DEV Community

Cover image for Designing a Docker-Powered Transform Command with Auto-Versioning in Python
Martin
Martin

Posted on

Designing a Docker-Powered Transform Command with Auto-Versioning in Python

In my previous post, I wrote about DataTracker's storage architecture (hashes, objects, and SQLite metadata). This follow-up is about what I think is the most technically interesting command: transform.

If you have not read the first post, quick context: DataTracker is a local CLI tool for versioning datasets (files or directories) with git-like commands (add, update, history, compare, diff, export, etc.).

This article focuses on one question:

How do you run a data transformation in Docker and still keep version history useful instead of chaotic?


Why transform Exists at All

Most data versioning tools stop at "store versions". That is useful, but in real workflows the interesting part is what happens between versions:

  • cleaning
  • reshaping
  • converting formats
  • running scripts in reproducible environments

I wanted this to be one command, not three manual steps each time.

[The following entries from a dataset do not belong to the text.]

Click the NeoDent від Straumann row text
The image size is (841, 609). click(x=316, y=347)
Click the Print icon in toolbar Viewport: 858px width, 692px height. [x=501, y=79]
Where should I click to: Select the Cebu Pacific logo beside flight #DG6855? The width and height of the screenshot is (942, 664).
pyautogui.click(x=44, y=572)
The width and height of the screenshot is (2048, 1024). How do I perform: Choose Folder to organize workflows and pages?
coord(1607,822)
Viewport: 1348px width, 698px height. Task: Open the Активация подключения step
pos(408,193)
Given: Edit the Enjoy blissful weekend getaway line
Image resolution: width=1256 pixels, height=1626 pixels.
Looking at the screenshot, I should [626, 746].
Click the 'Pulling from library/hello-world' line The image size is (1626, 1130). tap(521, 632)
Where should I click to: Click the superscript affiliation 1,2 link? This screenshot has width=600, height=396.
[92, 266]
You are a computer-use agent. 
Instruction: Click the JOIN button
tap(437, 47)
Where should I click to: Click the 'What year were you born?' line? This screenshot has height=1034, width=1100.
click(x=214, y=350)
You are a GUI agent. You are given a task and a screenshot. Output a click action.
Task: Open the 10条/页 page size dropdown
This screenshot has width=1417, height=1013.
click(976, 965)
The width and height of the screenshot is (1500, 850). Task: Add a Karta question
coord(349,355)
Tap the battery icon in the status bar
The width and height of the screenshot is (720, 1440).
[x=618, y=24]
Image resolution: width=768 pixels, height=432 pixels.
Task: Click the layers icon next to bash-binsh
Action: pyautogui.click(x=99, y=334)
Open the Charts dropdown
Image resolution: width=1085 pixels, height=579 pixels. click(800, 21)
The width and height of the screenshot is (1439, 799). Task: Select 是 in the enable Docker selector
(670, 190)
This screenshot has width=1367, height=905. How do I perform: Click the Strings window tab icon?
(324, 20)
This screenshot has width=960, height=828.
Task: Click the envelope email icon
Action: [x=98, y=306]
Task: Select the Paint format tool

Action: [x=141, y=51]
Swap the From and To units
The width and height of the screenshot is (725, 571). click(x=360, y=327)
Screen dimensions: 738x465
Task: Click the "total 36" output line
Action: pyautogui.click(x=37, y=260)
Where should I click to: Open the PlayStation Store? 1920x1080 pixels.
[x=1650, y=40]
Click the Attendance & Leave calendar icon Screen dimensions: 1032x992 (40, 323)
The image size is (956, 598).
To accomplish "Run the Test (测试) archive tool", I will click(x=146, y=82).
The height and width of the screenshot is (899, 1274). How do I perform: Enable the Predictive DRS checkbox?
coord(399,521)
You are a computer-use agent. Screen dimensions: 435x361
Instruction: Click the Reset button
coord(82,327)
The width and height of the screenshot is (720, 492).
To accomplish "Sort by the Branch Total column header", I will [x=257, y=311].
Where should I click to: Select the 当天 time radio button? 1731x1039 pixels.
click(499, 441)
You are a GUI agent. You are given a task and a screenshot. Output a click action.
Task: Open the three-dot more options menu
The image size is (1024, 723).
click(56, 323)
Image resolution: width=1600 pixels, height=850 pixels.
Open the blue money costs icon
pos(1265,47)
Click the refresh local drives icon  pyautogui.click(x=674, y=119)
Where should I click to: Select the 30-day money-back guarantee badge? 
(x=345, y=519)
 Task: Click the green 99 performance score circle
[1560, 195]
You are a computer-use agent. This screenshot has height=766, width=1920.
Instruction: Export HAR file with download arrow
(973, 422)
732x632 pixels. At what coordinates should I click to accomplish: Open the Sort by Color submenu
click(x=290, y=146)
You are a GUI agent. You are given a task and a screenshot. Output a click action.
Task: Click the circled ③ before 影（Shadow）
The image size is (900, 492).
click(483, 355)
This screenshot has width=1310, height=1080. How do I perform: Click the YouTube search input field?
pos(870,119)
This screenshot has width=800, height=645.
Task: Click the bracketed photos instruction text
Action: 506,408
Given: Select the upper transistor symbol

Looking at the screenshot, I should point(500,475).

Without dt transform, the flow looks like this:

  1. Run some custom Docker command manually
  2. Hope the output is written where you expected
  3. Remember to call dt update afterward
  4. Pick a version number and message

That works until you forget step 3 once and history becomes incomplete.

So the design target became: run transform + apply versioning rules in one place.


The Command Surface

At a high level:

dt transform --input-data <path> --output-data <path> [options]
Enter fullscreen mode Exit fullscreen mode

The key options are:

  • --image, --command (required unless using a preset)
  • --auto-track
  • --no-track
  • --dataset-id
  • --version
  • --message
  • --preset
  • --force

The command validates Docker, validates tracker initialization, resolves paths, decides whether output should be versioned, runs the transformation in a container, and then possibly versions the output or even creates a new dataset.


Design Principle: Separate "Run" from "Track Decision"

One thing I changed early was separating concerns:

  • Docker execution stays in docker_manager.py
  • tracking/versioning policy stays in transform.py
  • Click argument parsing stays in commands.py

That split made the logic easier to test and refactor. It also prevented the CLI layer from becoming an unmaintainable if-else block.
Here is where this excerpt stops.